In a recent episode of the Bloomberg Odd Lots podcast, hosts Joe Weisenthal and Tracy Alloway talk to Rafe Resendes, portfolio manager and co-founder of the Applied Finance Group, about the value strategy and how the underlying concept needs some tweaking.
Here are some key takeaways from the interview:
- “So much of value is intangible,” according to Resendes, who says it is not captured by the price-to-book metric, which is a “cheapness measure that doesn’t necessarily relate to the worth of a stock.” He says his firm’s focus is on “cheapness versus intrinsic value.”

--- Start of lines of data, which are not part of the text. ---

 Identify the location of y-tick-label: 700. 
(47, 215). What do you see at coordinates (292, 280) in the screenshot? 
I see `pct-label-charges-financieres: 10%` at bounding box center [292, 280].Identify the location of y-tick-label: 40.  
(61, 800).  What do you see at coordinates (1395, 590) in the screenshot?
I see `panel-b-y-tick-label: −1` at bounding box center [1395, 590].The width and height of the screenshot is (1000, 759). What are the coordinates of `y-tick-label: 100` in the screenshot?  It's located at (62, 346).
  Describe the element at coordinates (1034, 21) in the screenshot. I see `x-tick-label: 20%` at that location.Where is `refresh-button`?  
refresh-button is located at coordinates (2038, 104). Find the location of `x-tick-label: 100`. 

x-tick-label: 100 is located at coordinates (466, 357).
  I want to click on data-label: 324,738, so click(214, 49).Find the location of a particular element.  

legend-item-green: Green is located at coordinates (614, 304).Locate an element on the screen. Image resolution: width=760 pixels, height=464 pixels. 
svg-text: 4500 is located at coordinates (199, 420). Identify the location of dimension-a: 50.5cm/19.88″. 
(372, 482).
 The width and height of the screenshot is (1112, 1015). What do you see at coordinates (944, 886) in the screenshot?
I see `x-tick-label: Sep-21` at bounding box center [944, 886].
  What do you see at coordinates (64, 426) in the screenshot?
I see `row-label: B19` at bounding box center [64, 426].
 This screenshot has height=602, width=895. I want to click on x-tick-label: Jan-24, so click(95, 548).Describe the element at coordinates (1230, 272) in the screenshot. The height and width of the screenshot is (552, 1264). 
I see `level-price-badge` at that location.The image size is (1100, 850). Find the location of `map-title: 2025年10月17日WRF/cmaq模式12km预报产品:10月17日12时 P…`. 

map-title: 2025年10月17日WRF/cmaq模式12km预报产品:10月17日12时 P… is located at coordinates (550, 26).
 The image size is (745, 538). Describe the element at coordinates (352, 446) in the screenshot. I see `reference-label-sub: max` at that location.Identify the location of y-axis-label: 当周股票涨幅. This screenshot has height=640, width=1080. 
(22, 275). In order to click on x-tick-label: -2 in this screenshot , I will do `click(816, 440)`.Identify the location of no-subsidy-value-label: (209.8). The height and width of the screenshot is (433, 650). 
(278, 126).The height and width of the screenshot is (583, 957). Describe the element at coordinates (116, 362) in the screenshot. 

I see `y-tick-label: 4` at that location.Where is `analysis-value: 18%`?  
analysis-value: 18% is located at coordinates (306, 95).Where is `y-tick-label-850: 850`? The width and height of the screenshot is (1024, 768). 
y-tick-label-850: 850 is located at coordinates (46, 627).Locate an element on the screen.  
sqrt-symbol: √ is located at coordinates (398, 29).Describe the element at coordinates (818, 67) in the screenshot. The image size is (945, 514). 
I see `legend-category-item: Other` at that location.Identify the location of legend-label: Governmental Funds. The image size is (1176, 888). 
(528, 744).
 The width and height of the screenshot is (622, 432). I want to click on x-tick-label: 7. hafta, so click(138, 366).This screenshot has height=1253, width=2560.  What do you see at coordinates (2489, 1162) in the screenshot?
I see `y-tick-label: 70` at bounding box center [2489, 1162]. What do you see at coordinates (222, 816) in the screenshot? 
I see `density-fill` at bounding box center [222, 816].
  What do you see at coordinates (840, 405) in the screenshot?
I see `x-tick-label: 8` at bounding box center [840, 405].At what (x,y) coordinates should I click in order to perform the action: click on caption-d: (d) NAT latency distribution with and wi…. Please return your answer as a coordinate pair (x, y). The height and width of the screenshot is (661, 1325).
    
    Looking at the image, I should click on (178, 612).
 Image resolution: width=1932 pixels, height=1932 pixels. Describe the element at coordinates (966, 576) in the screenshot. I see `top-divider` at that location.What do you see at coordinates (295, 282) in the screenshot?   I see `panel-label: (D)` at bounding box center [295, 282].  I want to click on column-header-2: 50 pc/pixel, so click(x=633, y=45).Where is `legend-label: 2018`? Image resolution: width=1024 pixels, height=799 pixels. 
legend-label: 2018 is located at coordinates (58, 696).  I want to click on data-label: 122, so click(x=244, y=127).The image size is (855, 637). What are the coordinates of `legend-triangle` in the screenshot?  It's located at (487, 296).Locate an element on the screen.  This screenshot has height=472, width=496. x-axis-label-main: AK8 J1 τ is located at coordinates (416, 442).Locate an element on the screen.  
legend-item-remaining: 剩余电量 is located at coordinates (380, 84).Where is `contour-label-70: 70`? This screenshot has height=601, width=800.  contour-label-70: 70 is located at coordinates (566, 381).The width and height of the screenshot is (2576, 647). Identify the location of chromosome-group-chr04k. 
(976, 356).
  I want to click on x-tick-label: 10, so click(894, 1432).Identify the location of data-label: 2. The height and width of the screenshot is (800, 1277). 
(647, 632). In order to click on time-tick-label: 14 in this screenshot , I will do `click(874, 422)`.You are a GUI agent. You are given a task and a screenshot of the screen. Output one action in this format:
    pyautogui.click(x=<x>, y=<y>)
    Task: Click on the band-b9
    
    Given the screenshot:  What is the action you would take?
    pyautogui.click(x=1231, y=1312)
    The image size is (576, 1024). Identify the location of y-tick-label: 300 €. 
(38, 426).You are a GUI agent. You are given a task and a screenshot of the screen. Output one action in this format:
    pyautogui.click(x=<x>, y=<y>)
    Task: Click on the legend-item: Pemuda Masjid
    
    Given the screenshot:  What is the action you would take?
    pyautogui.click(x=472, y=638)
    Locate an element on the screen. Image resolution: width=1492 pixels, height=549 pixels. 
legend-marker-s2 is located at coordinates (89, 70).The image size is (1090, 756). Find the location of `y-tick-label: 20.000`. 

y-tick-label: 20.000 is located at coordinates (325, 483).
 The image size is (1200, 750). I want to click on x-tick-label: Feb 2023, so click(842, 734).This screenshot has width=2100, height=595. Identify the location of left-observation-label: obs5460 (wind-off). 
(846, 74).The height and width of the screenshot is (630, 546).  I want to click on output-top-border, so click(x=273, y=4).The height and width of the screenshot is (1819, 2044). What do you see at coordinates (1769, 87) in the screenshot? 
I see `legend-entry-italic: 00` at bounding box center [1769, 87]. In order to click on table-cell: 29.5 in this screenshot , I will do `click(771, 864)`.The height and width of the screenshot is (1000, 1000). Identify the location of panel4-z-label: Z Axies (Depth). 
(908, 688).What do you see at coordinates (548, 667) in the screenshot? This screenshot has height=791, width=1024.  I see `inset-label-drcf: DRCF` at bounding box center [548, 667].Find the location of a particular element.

- Resendes says his team applies a “litany of adjustments” when examining the financials of potential value targets, including the capitalization of both research & development costs and operating leases (instead of viewing them as expenses) and the adding back of interest expense. “We also adjust the balance sheet for inflation,” he said, an important modification particularly for industrial firms that have a lot of plant and equipment.
- These accounting tweaks, Resendes explains, run contrary to the existing worldview that “investing is bad,” based on data showing that those companies that invest heavily tend to underperform. But he argues that this is a short-sighted and “flawed approach” since, historically, the best returning companies in the world have invested heavily in themselves and their futures.
- The intrinsic value of a business, says Resendes, is a function of the “true economic value” of the firm as measured in profitability potential as well as the level of reinvestment and its risk profile (with respect to size and leverage).
- The “dichotomy of value versus growth is really a false way to look at it,” says Resendes, adding that “every firm is growing, whether it’s in a positive or a negative direction. True value becomes the intersection of economic profitability, growth, competition and risk.”
- The value component “has lost a lot of its identity,” according to Resendes, and “needs to be reclaimed.”
- Resendes says that 2020 taught him the importance of sticking to an investing discipline: “It’s very painful when you see the world is trading against you and you’re underperforming. But you need to hold on to the central truths you believe in.”